**WHAT THE EXERCISE ASKS**
Reproduce only what runs from the line containing "The width and height of the screenshot is (1200, 655)." to the line containing "1568x707 pixels." in the records below, inclusive. Keep it exact, and keep the pictures out.

**RECORDS FOR THIS EXERCISE**
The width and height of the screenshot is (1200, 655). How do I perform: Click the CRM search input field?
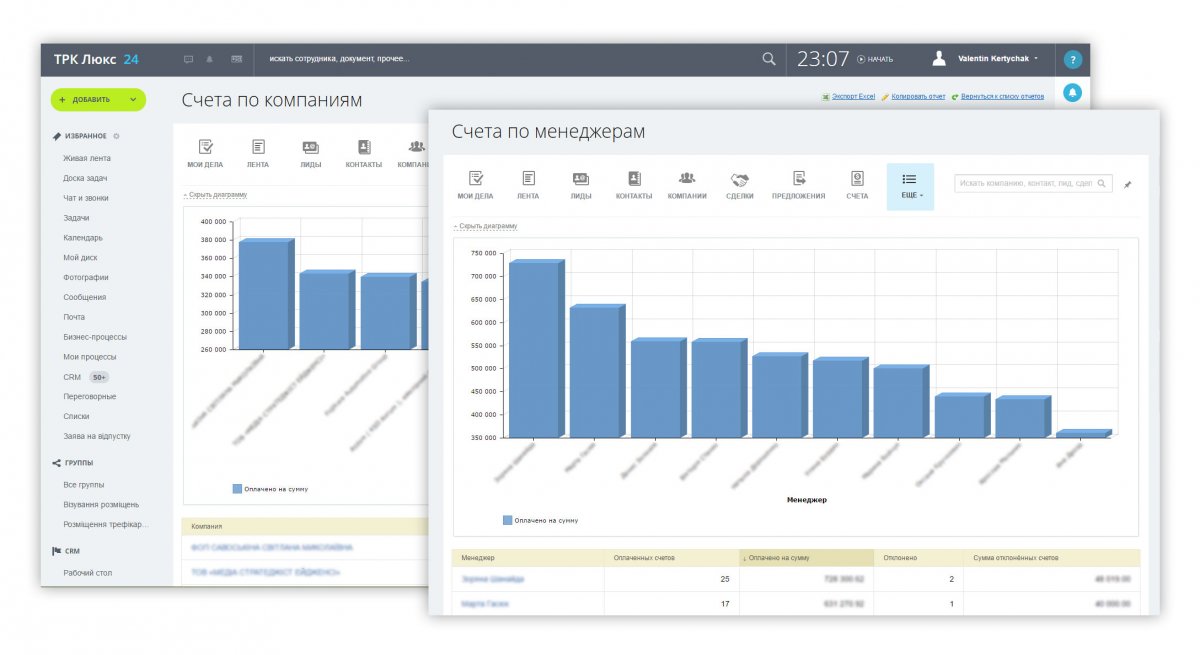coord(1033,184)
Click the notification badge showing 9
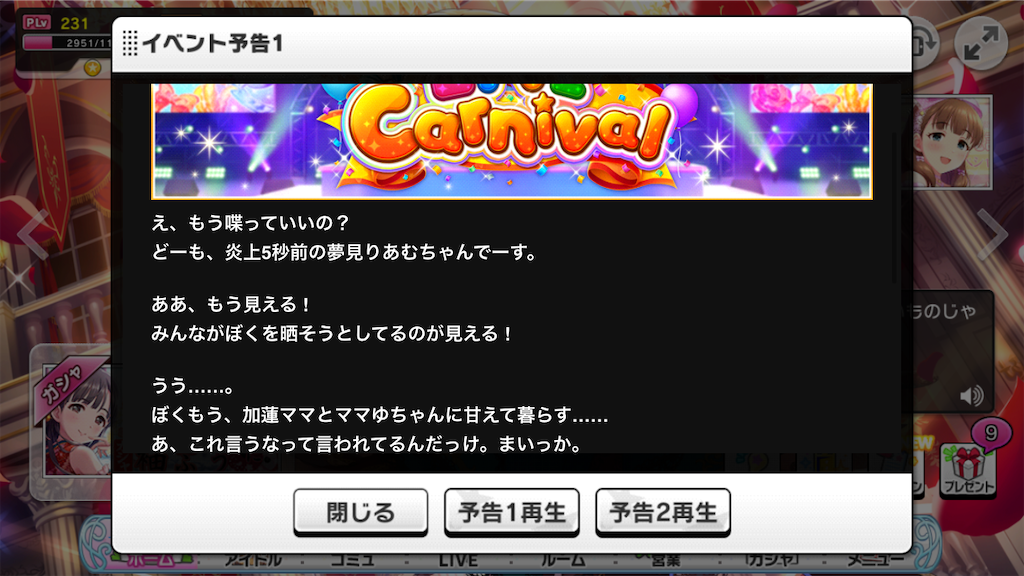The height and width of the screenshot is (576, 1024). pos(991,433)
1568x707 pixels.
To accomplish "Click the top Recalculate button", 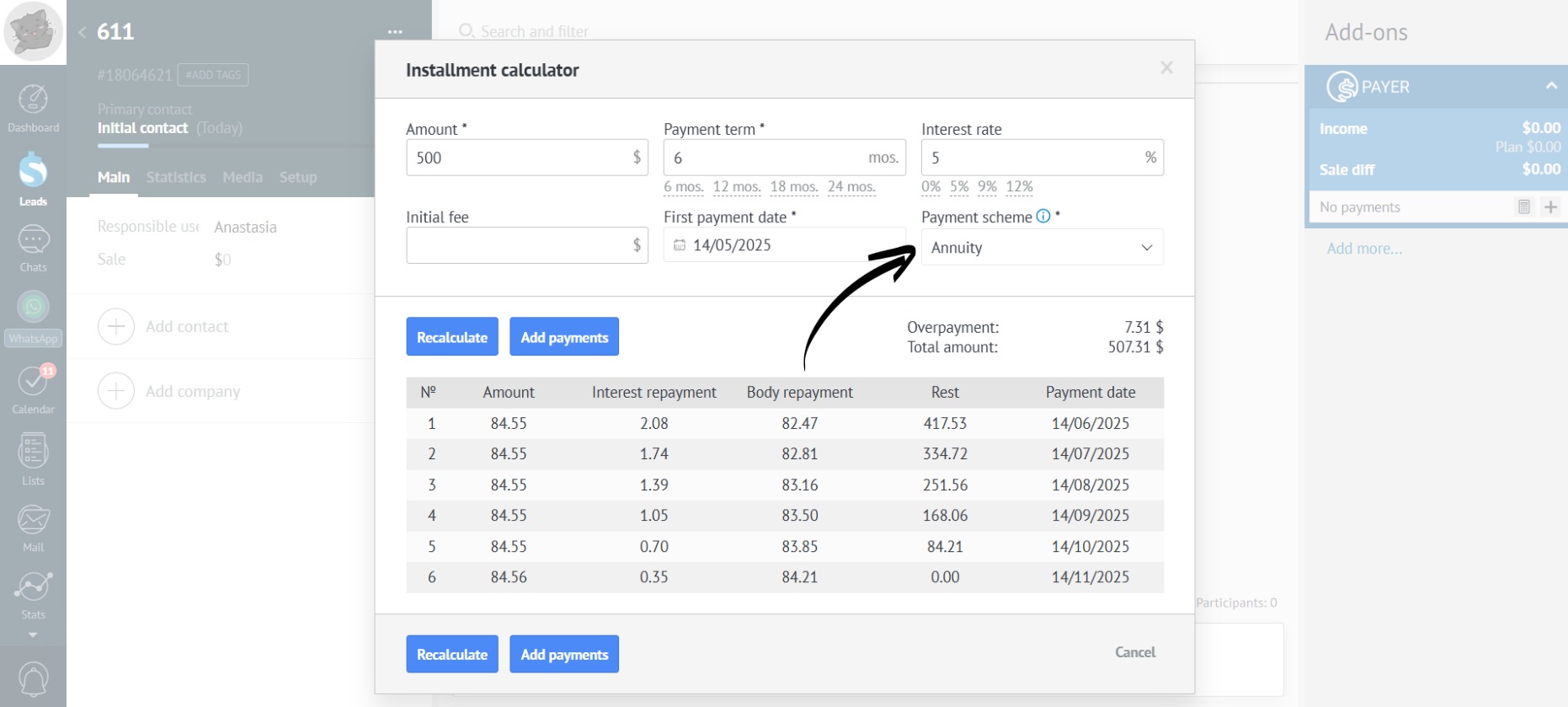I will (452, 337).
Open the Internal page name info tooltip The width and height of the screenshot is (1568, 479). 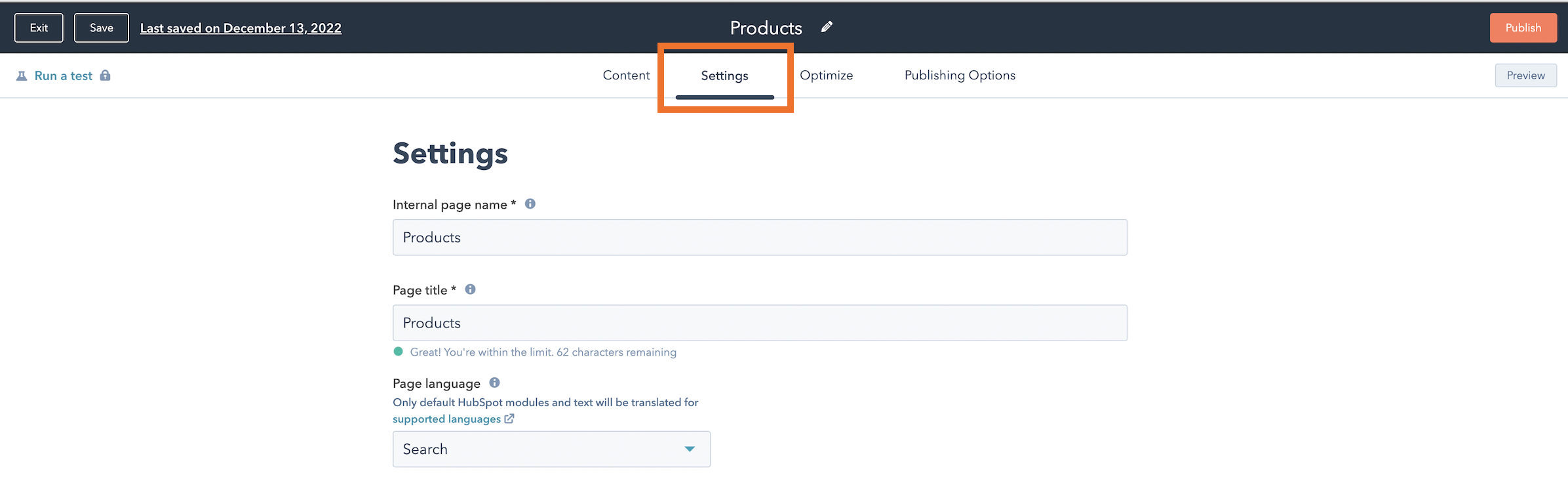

==

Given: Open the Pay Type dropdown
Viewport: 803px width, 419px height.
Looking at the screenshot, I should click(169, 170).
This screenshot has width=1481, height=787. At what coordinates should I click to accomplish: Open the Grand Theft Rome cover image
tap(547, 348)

**EXERCISE RESPONSE**
The width and height of the screenshot is (1200, 655). How do I perform: Click the CRM search input field?
coord(1033,184)
Click the notification badge showing 9
The height and width of the screenshot is (576, 1024). pos(991,433)
1568x707 pixels.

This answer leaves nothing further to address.